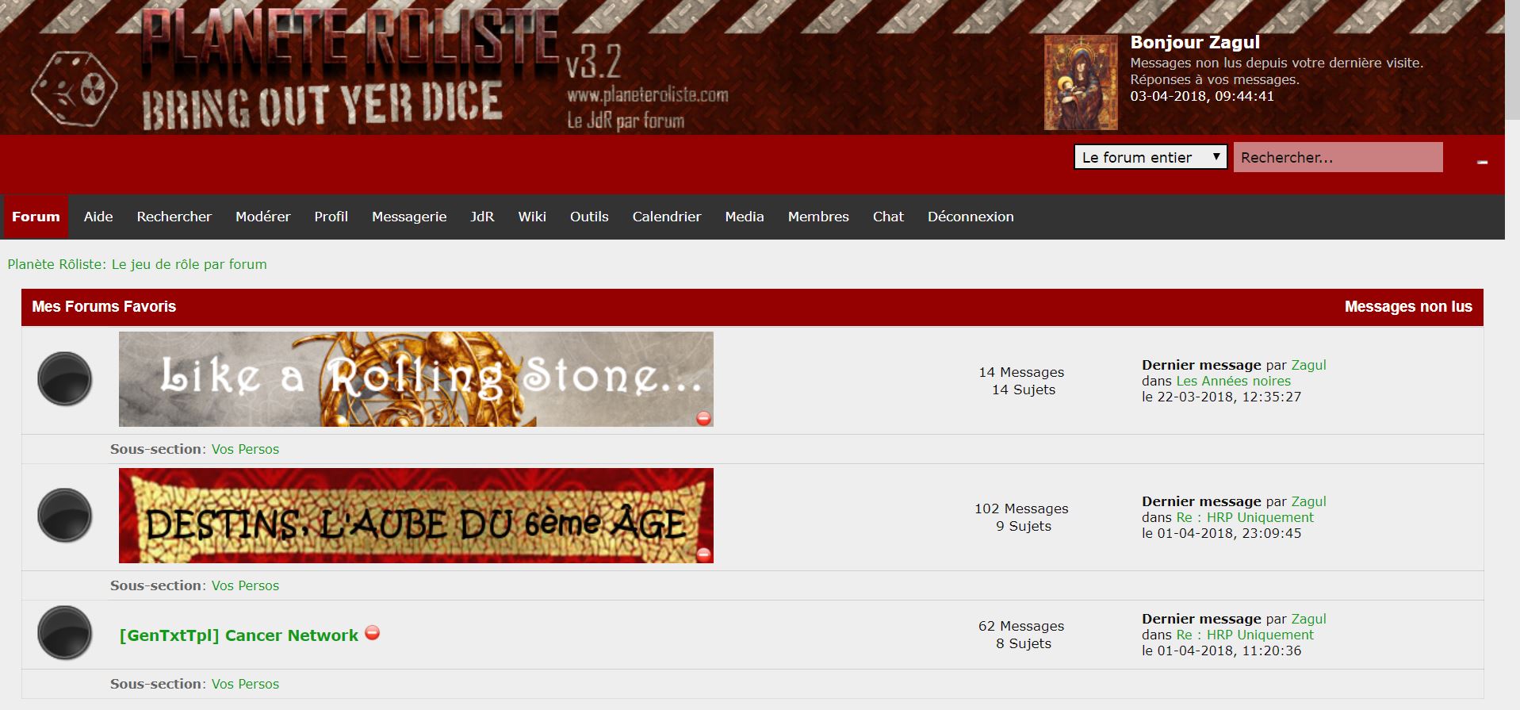Image resolution: width=1520 pixels, height=710 pixels.
Task: Click the dice logo in the header
Action: [74, 87]
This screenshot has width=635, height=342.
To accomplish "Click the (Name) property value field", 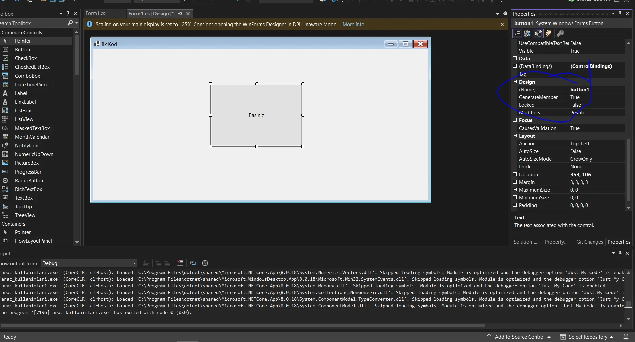I will pos(596,90).
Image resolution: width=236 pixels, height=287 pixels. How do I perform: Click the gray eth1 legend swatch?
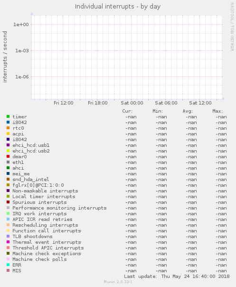(8, 162)
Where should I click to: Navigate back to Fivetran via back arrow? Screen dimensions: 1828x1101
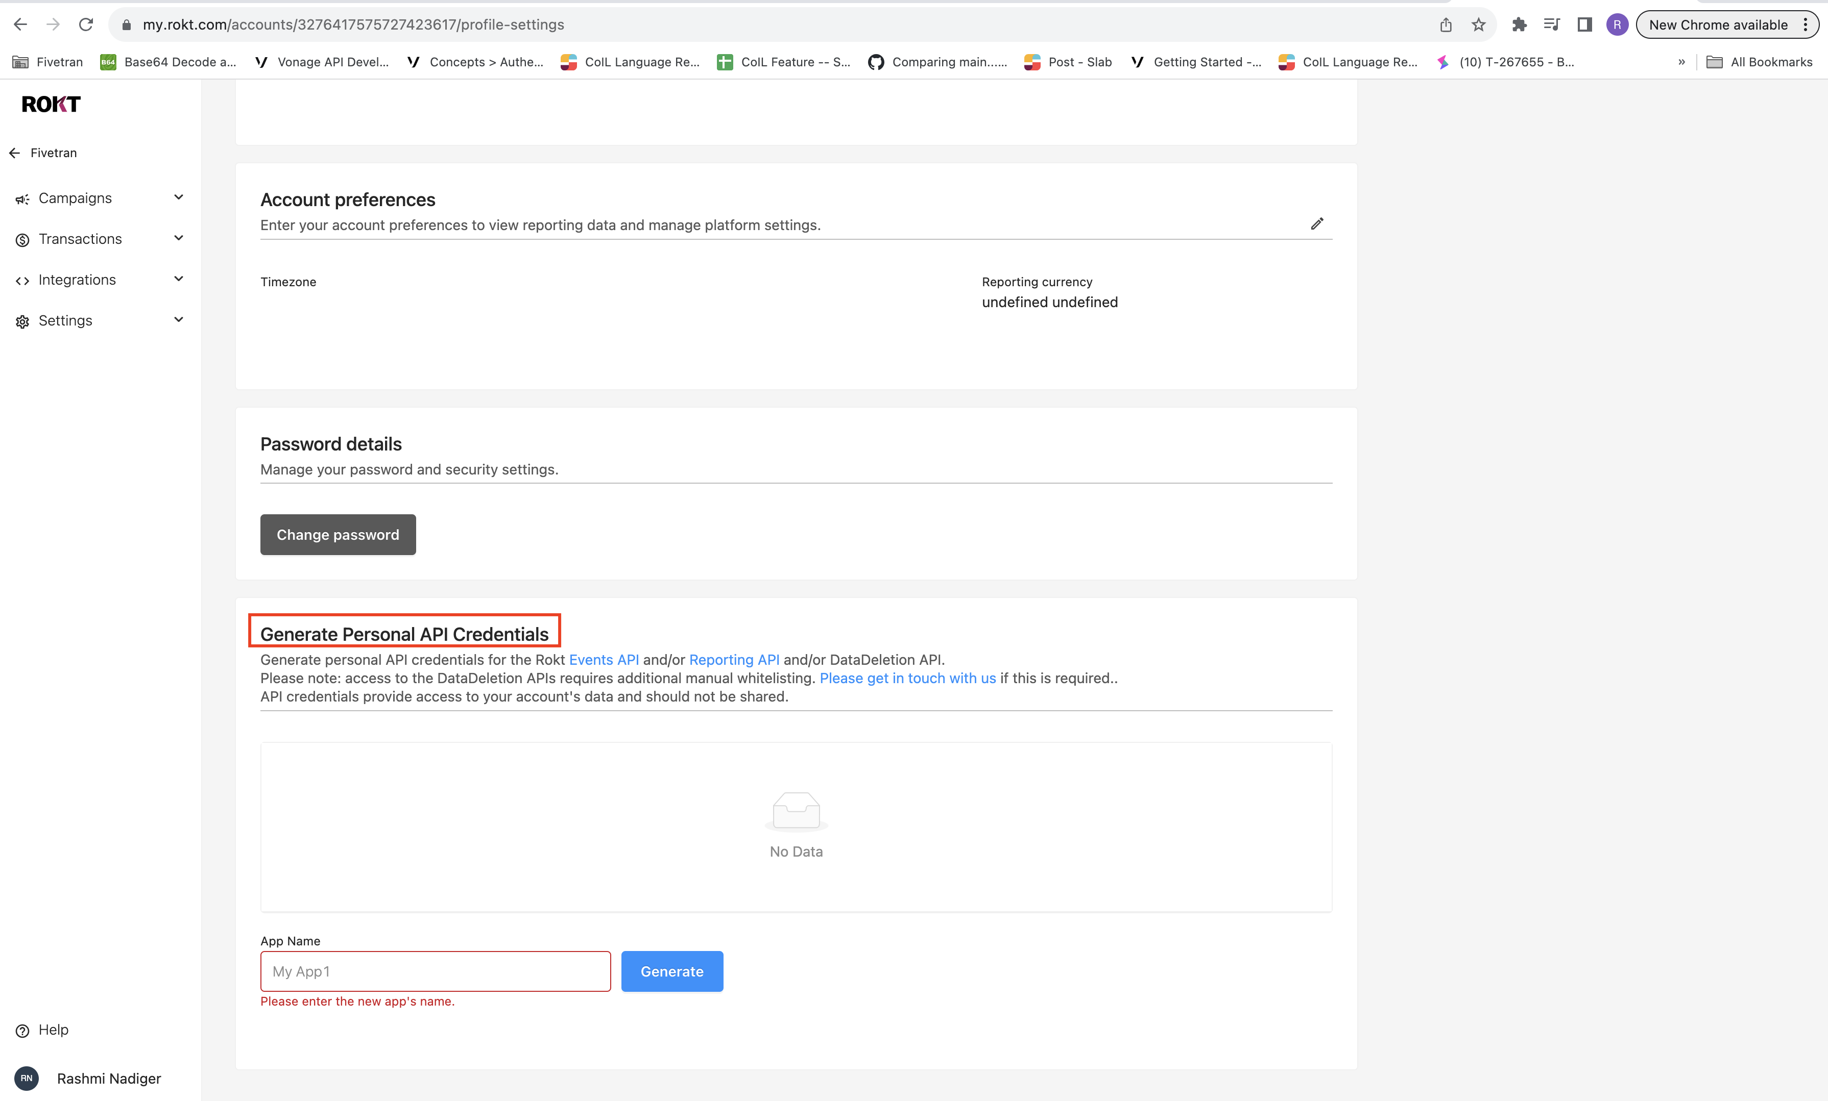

### Your objective
For this exercise, retype exactly, and only, the lines from the line with "Image resolution: width=236" through the last line of the material above, both included. Pictures stay out.

### Exercise solution
Image resolution: width=236 pixels, height=287 pixels. How do I perform: Click the gray eth1 legend swatch?
(8, 162)
Where should I click to: Navigate back to Fivetran via back arrow? Screen dimensions: 1828x1101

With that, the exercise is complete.